*Set problem 1*: From the post on GF grammar rules, copy the part that opens with the words containing "Sorry, this got" and closes with "then use -compute.".
*Set problem 2*: Summarize the post on GF grammar rules in two sentences.

*Passage shown*:
Other examples of such exceptions might be to exclude misuses of (PredVP np
vp) in which the vp contains a reflexive that does not agree with the np --
but no, this cannot be blocked on the abstract level.
Summary: writing grammar rules by case distinction on the abstract syntax is
to some extent possible in GF, and maybe useful for exceptional cases. (I
always missed this.) [All this needs "pt -compute", as explained in b) and
shown in the PronNPGer example below.]
The price, you may say, is non-compositionality: the linearization of a tree t
is then not computed from the linearization of t's *direct* subtrees, but from
the linearizations of *indirect* subtrees (or trees built from those) instead.
Sorry, this got a bit long, to be as precise as is needed.
Hans
P.S. The command "pt -transfer=f tree" internally used -compute to go down to
subtrees that match one of the patterns of "def f pat1 = t1 | ... | f patn =
tn". The tree t resulting from a parse typically does not match these patterns:
t may be an Utt, but active2passive : Cl -> Cl applies to clauses. Even if we
are given a tree t, we don't want to insert f in front of suitable subtrees by
hand and then use -compute.

*Excerpted records*:
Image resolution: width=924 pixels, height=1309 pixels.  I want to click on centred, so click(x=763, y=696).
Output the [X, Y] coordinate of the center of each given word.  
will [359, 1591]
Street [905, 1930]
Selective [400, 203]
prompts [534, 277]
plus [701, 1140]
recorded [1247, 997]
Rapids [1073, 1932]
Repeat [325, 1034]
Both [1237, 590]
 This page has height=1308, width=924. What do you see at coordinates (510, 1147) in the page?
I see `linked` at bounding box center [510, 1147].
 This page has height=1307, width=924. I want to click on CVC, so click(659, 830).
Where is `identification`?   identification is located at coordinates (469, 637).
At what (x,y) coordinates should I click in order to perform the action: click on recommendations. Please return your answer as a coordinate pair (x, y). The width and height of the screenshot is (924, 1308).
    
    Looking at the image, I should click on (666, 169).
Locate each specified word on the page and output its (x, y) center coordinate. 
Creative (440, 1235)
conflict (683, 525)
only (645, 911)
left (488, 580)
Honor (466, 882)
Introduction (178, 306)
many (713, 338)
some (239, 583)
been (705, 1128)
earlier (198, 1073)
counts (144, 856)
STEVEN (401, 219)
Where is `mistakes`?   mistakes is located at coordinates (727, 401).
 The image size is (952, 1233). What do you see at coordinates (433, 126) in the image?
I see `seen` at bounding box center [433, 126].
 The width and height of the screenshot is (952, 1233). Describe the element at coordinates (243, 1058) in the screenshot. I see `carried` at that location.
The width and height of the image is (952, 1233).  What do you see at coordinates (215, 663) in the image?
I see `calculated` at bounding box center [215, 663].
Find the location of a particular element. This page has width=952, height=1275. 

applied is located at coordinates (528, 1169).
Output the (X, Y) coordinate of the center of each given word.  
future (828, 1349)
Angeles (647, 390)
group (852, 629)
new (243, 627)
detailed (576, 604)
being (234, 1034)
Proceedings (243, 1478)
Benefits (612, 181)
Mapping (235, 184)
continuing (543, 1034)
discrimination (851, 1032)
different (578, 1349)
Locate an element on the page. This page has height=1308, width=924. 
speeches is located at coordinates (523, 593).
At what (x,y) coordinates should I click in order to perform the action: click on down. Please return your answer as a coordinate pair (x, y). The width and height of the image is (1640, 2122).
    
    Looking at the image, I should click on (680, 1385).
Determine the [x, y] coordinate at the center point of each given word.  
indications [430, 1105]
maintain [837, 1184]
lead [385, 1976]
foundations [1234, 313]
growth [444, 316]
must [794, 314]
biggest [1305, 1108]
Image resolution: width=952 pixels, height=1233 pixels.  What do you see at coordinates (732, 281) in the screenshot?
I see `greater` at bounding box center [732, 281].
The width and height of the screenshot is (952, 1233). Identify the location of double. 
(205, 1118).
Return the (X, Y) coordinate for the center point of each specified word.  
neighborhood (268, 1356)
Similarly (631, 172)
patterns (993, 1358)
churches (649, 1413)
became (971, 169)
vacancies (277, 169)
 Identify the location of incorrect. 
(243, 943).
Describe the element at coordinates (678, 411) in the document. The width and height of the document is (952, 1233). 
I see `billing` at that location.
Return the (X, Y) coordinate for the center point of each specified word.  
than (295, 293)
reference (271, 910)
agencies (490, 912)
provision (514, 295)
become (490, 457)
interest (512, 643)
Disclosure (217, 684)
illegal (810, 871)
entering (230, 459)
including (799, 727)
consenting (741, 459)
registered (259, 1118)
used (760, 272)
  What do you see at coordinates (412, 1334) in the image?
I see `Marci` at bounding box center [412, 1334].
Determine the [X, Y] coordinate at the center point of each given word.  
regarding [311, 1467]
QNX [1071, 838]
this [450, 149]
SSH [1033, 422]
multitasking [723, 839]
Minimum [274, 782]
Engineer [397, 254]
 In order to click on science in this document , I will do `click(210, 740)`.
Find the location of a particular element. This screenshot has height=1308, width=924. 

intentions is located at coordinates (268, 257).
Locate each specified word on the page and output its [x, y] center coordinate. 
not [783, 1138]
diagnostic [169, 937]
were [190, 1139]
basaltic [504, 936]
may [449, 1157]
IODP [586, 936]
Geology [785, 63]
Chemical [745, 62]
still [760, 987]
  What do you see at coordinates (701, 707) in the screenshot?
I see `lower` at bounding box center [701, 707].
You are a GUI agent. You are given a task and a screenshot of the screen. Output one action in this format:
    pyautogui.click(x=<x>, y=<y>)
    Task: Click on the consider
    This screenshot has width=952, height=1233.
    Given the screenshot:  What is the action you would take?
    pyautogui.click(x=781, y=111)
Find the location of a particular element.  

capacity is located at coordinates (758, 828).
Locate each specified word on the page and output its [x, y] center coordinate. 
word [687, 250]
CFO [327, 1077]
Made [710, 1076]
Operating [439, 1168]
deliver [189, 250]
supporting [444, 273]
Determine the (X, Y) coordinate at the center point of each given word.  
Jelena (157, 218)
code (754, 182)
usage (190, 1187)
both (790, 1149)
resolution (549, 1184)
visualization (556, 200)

*Complete response 1*:
Sorry, this got a bit long, to be as precise as is needed.
Hans
P.S. The command "pt -transfer=f tree" internally used -compute to go down to
subtrees that match one of the patterns of "def f pat1 = t1 | ... | f patn =
tn". The tree t resulting from a parse typically does not match these patterns:
t may be an Utt, but active2passive : Cl -> Cl applies to clauses. Even if we
are given a tree t, we don't want to insert f in front of suitable subtrees by
hand and then use -compute.

*Complete response 2*: Writing grammar rules by case distinction on the abstract syntax is to some extent possible in GF and may be useful for exceptional cases, though it needs "pt -compute". The price is non-compositionality, because a tree's linearization is then computed from the linearizations of indirect subtrees rather than direct ones.